Malos anuncios.

La actual campaña de Monsanto para sus semillas de Dekalb me parece extraordinariamente mala. Ofrezco como ejemplo el anuncio anterior. En el se hace una promesa que la empresa simplemente no podra cumplir a través de sus productos o servicios: ofrecer protección de calidad celestial a sus clientes y sus cosechas.
Ahora resulta que Monsanto le va a hacer la competencia a los ángeles guardianes. Qué alguien me diga cómo rayos una empresa semillera va a poder cumplir con semejante oferta si en ocasiones ni siquiera son capaces de tener a tiempo las semillas que les solicitan sus clientes.
Además el "Gracias Dekalb" me parece de lo más pretencioso.
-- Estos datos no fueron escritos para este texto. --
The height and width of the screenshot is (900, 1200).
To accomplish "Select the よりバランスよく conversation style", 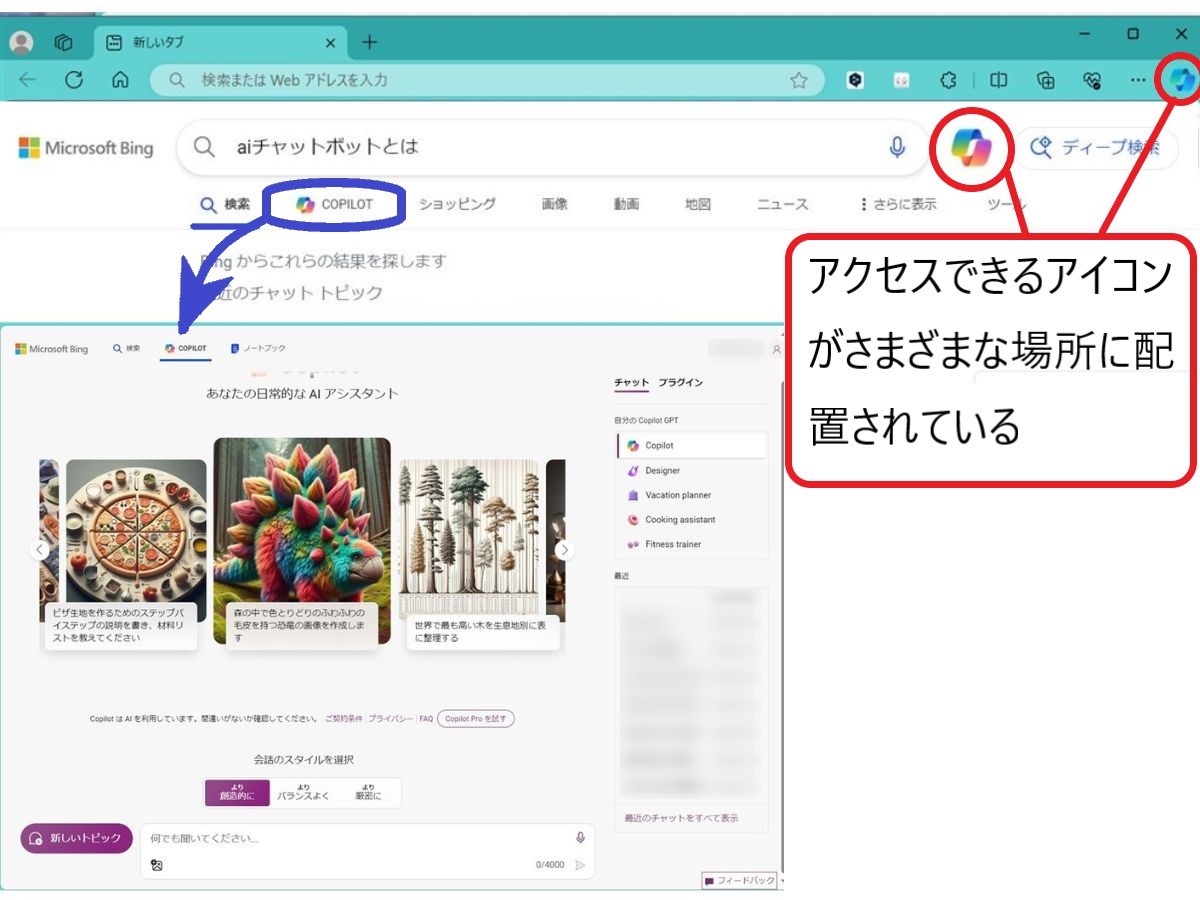I will [303, 792].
Ahora resulta que los agricultores le deben estar agradecidos a la empresa que les vendió la semilla, en lugar de ser ésta la agradecida por la preferencia de sus clientes.
A continuación el texto que aparece en otro de sus anuncios:
"En el campo yo nunca estoy solo. Él me ayuda desde que preparo la tierra, siembro el sorgo y me da una mano para que juntos levantemos la mejor cosecha. Gracias DEKALB"
Al leer esas líneas los clientes o se van a reir o les van a mentar la madre. ¿Desde cuándo Dekalb le ha ayudado a sus clientes a preparar la tierra, a sembrar o a levantar una cosecha? ¿Acaso creen que con unos cuántos anuncios cursis los clientes van a olvidarse de las múltiples ocasiones en que sus semillas no nacieron, o las plantas se acamaron o rindieron menos de lo esperado?
Es cierto que sus semillas son buenas, de las mejores del mercado sin duda, pero el servicio que son capaces de ofrecer a sus clientes no es sobresaliente bajo estándares terrenales, mucho menos bajo estándares celestiales.
¿Porqué no ofrecer algo que sí se pueda cumplir, un mensaje mucho más cercano a los agricultres? ¿Porqué no seguir el ejemplo de su contraparte de los Estados Unidos? Su campaña publicitaria es, a mi juicio bastante más simple, poderosa, convincente y tangible:
"Dekalb: Strong Roots. Strong Yields." que podría traducirse como "Dekalb: Buenas Raíces. Buenos Rendimientos". Supongo que la explicación pasa por una parte por la "necesidad" de su departamento de Marketing de hacer algo diferente para justificar su existencia, o por la creencia de que los mexicanos "somos especiales" y que a los agricultores mexicanos por una extraña razón les atrae más la idea de un elote alado proyectando su mágica sombra protectora sobre su cultivo que el de comprar una semilla que produce plantas con raices fuertes y la capacidad de producir una cosecha abundante.
Termino este post con otro anuncio, tan malo como el primero. A mi juicio este anuncio muestra un total desconocimiento o incluso desprecio por el trabajo que realizan los agricultores. No hay forma de que Dekalb pueda cuidar un cultivo más que el propio agricultor. Decir que Dekalb cuida el maíz tanto como el agricultor es como si Gerber dijera que cuida a los niños tanto como las madres a sus hijos (no se si lo hayan dicho alguna vez, pero no por eso dejaría de ser estúpido).